Le président Patrice Talon a confirmé son départ après deux mandats, une décision rare en Afrique de l’Ouest et du Centre, où les normes démocratiques sont de plus en plus mises à rude épreuve.

Deux partis au pouvoir, le Bloc républicain et l’Union progressiste pour le renouveau, ont soutenu Wadagni, invoquant son expérience et son adhésion au programme de développement de Talon.
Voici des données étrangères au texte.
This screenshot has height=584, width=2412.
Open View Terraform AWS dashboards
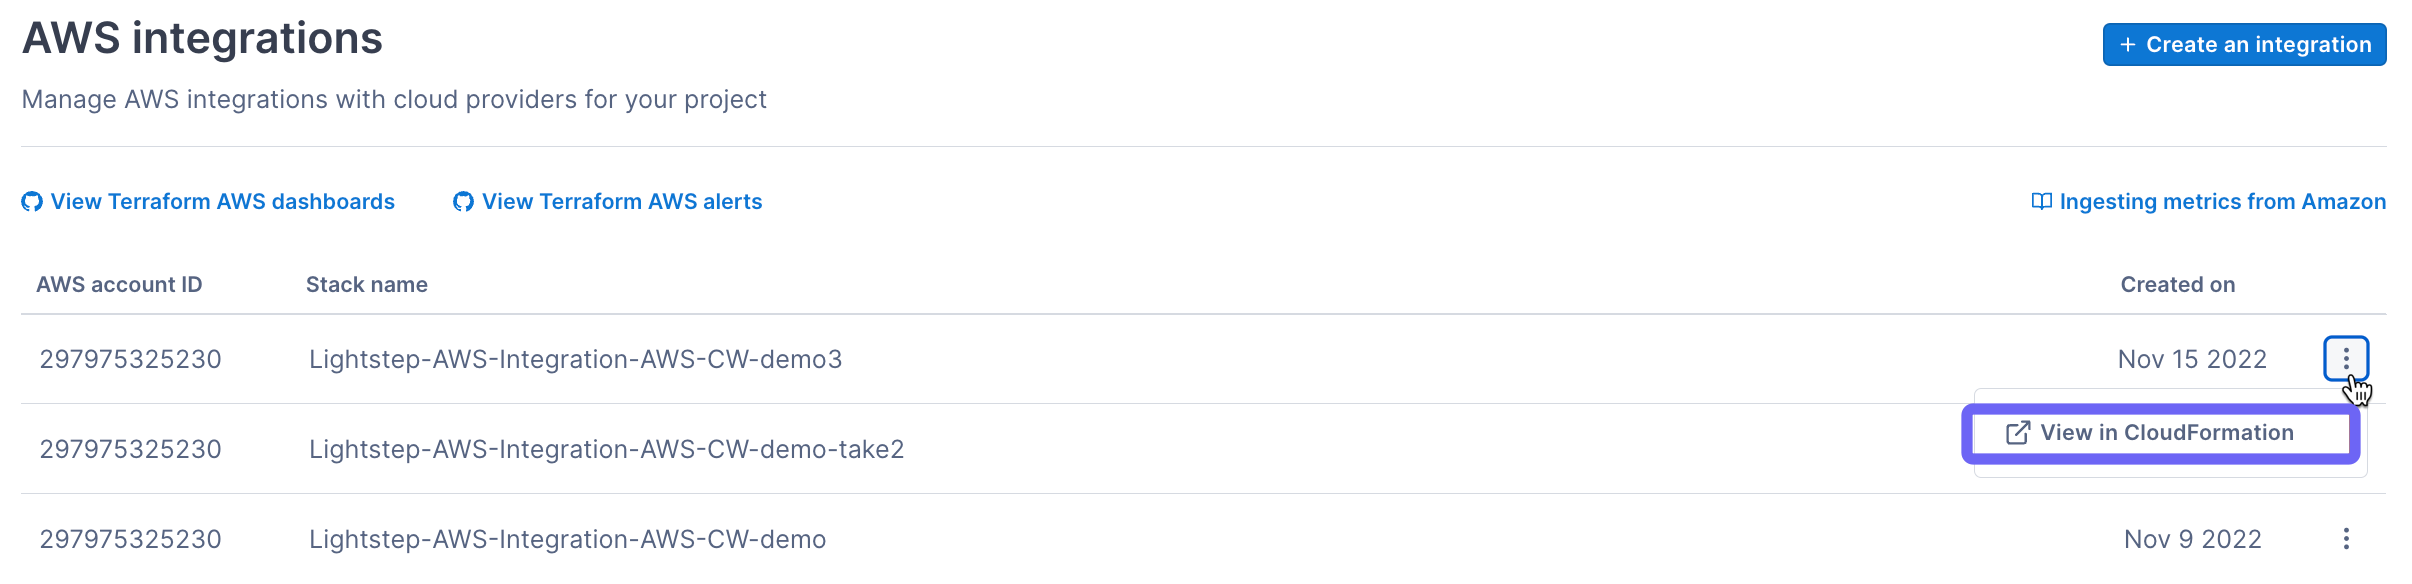[222, 201]
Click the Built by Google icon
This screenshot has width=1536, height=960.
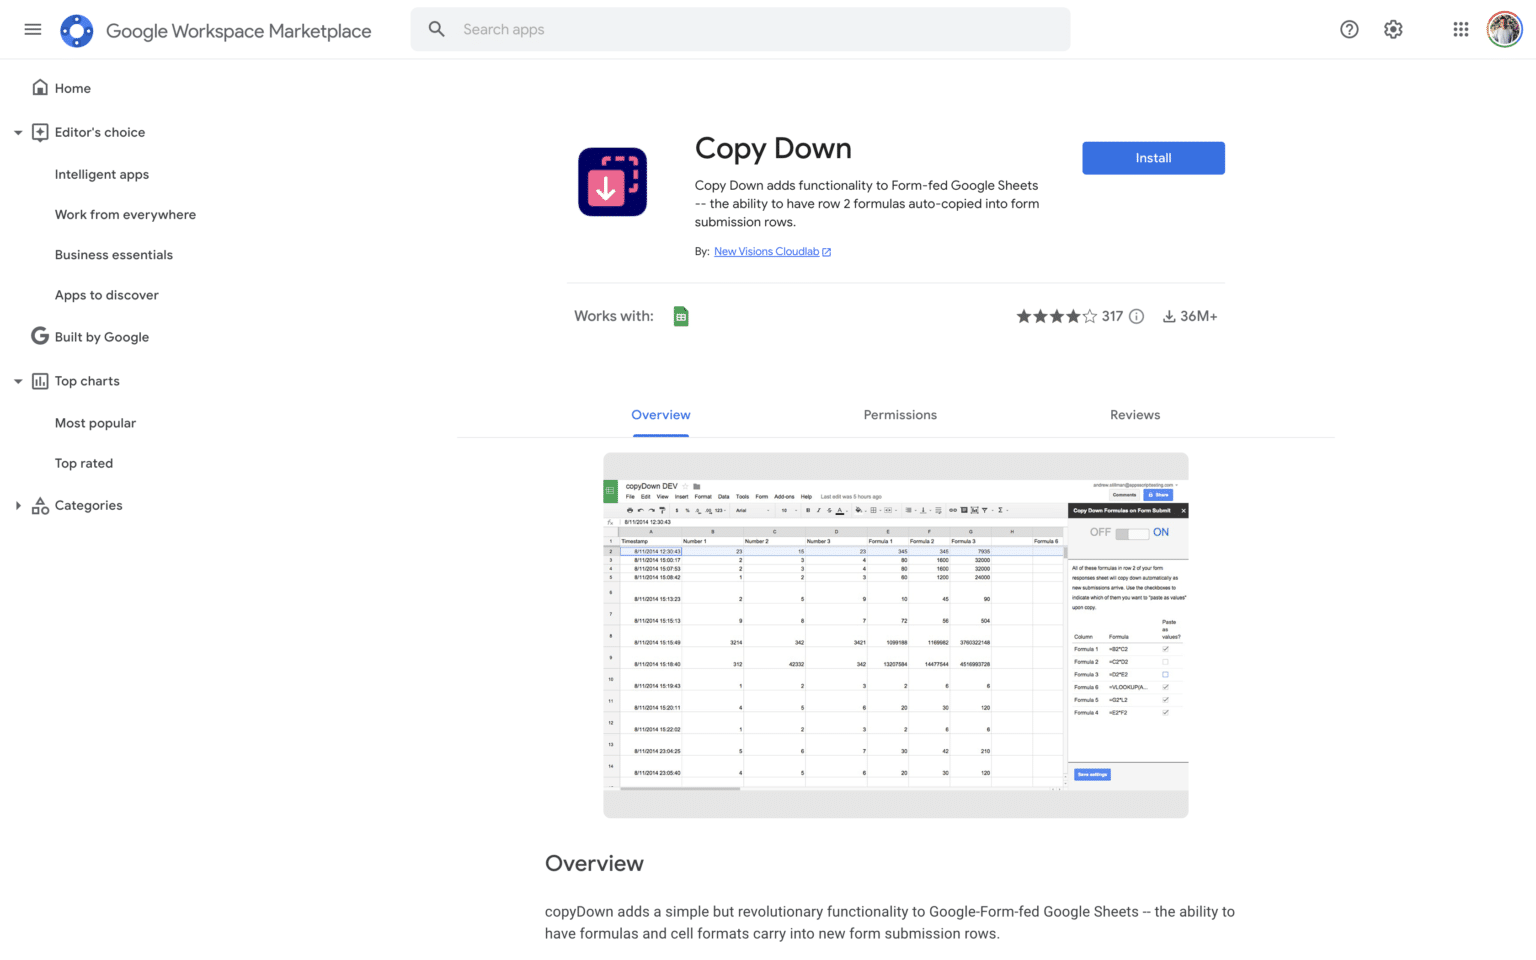point(40,336)
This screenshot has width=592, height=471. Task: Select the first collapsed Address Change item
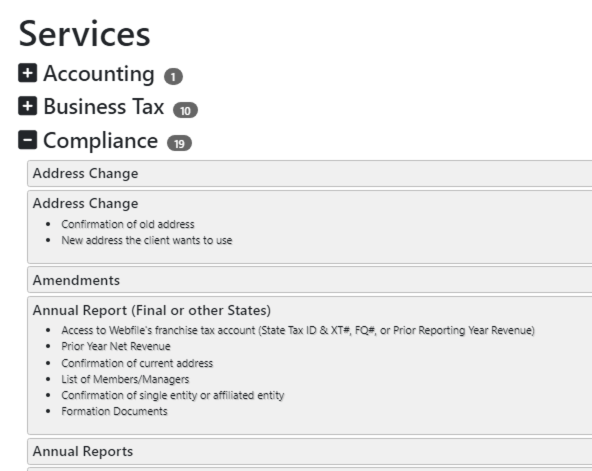[310, 173]
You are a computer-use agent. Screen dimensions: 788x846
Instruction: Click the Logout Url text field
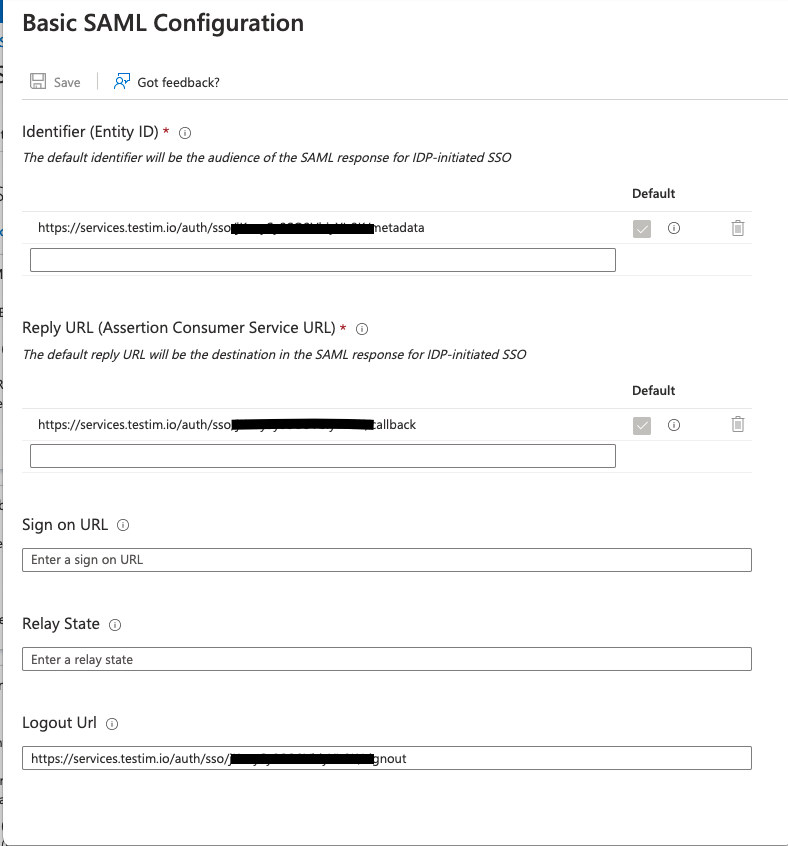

Ils ont exhorté les militants et les membres de la coalition à soutenir leur choix, selon des communiqués publiés dimanche.

Ancien cadre de Deloitte, Wadagni a rejoint le gouvernement en 2016 et, en tant que ministre de l’Économie et des Finances, a mené des réformes visant à consolider les finances publiques et à financer les infrastructures.

« Il apparaît ainsi comme l’un des mieux placés pour poursuivre et approfondir les actions de développement engagées depuis 2016 », indique le communiqué du Bloc républicain.

L’Union progressiste pour le renouveau a déclaré que, malgré la stabilité politique et le dynamisme économique, le Bénin restait confronté à de nombreux défis, tels que l’emploi des jeunes et le pouvoir d’achat.

L’analyste politique Fidele Ayena a déclaré à Reuters que ce choix reflétait un fort consensus interne et permettait d’éviter la tenue de primaires, attribuant le soutien personnel de Talon.

Les présidents d’autres pays d’Afrique de l’Ouest et d’Afrique centrale prévoient de briguer de nouveaux mandats cette année, cherchant à prolonger leurs mandats au-delà de ce qui était légalement possible lors de leur prise de fonctions.

Alassane Ouattara brigue un quatrième mandat en Côte d’Ivoire, Paul Biya un huitième au Cameroun et Faustin-Archange Touadéra un troisième en République centrafricaine.

Ces candidatures, facilitées par des révisions constitutionnelles et des vides juridiques, ont ravivé l’inquiétude quant à l’état de la démocratie dans la région, déjà mise à mal par une série de huit coups d’État entre 2020 et 2023.